Venedigergruppe (36)



    Defreggerhaus

    2693 m, am Mullwitz-Aderl mit dem Talort Hinterbichl im Virgental/Osttirol.


    Das Haus wurde nach dem in Osttirol lebenden Franz von Defregger (1835-1921) benannt. Von 1861-1863 verbrachte er seine Lehrjahre an der Münchener Akademie. Die Helden der Befreiungskriege um 1809 beschäftigten den Tiroler Künstler bis ins 20. Jahrhundert.
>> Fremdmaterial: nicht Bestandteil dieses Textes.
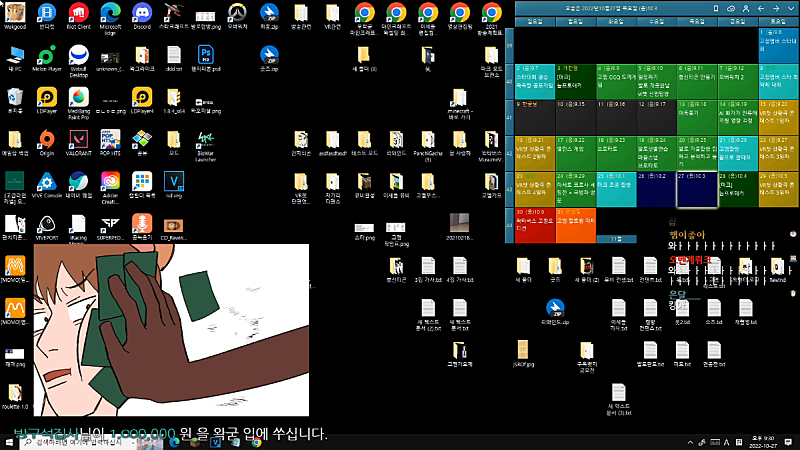Open the Adobe Creative Cloud shortcut
The height and width of the screenshot is (450, 800).
pyautogui.click(x=110, y=181)
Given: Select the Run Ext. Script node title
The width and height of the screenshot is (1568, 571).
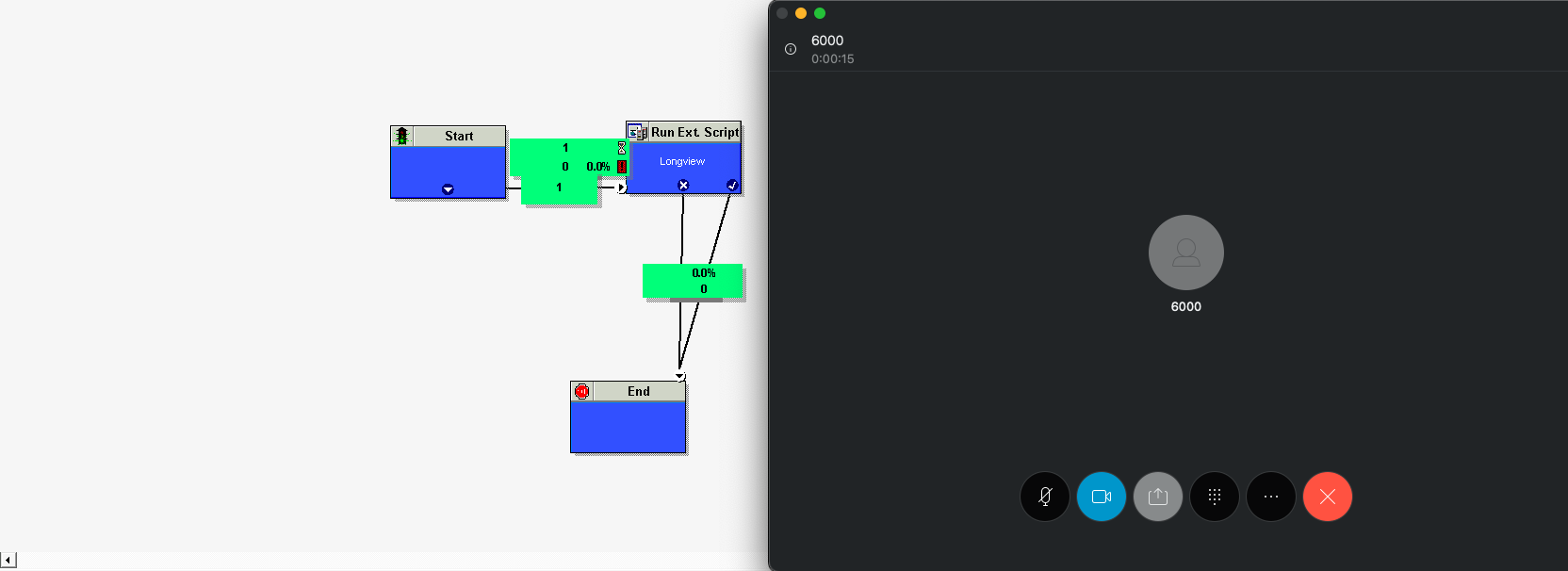Looking at the screenshot, I should (x=694, y=132).
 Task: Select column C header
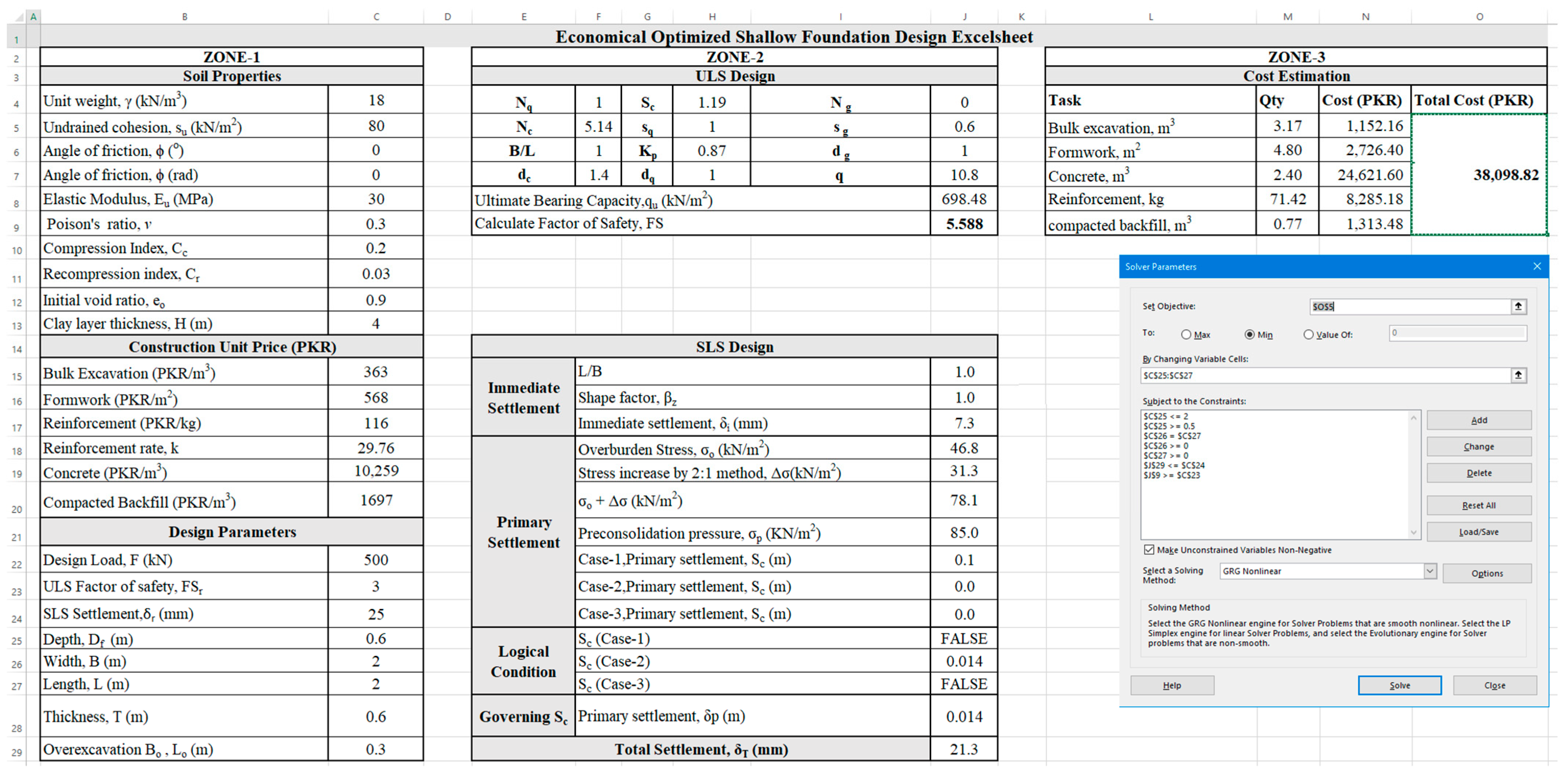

    Franz von Defregger hat in einer Folge von Ölgemälden verschiedene Szenen des großen Kampfes dargestellt und nach zeitgenössischen Bildnissen und Zeichnungen das Porträt der Anführer gemalt. Die rührende Geschichte des kleinen Speckbachersohnes Anderl, der die Kugeln aus dem feindlichen Feuer holte, um seinen Vater und die anderen Schützen mit Munition zu versorgen, hat Defregger zu einem Bild des kleinen Helden angeregt. Es ist in der etwas gefühlvollen und sehr sorgfältigen Manier gemalt, die ihm, dem Professor (seit 1878) an der Münchner Akademie und einem der beliebtesten Historienmaler der damaligen Zeit, eigen war. Die Bilder Defreggers verdienen nicht nur wegen ihres anekdotischen oder historischen Inhalts Interesse, sondern auch wegen der kultivierten Maltechnik und der feinen Farbenfindung, vor allem in den Brauntönen.
     

Defregger-Haus in der Venedigergruppe mit dem Talort Hinterbichl im Virgental in Osttirol


    Die am höchsten gelegene Schutzhütte des ÖTK wurde am 22.8.1887 eingeweiht. Ein Zubau wurde notwendig, den man am 19.8.1926 in Betrieb nehmen konnte. Erneut großzügige Baumaßnahmen in den Jahren 1993/95 waren der An- und Umbau des Hauses, die Schaffung eines größeren Gastraums und der Räume für den Bewirtschafter und vor allem die Erstellung neuer Wasch- und Toilettenanlagen. Die feierliche Neueinweihung war am 5.8.1995 mit zahlreichen Festgästen.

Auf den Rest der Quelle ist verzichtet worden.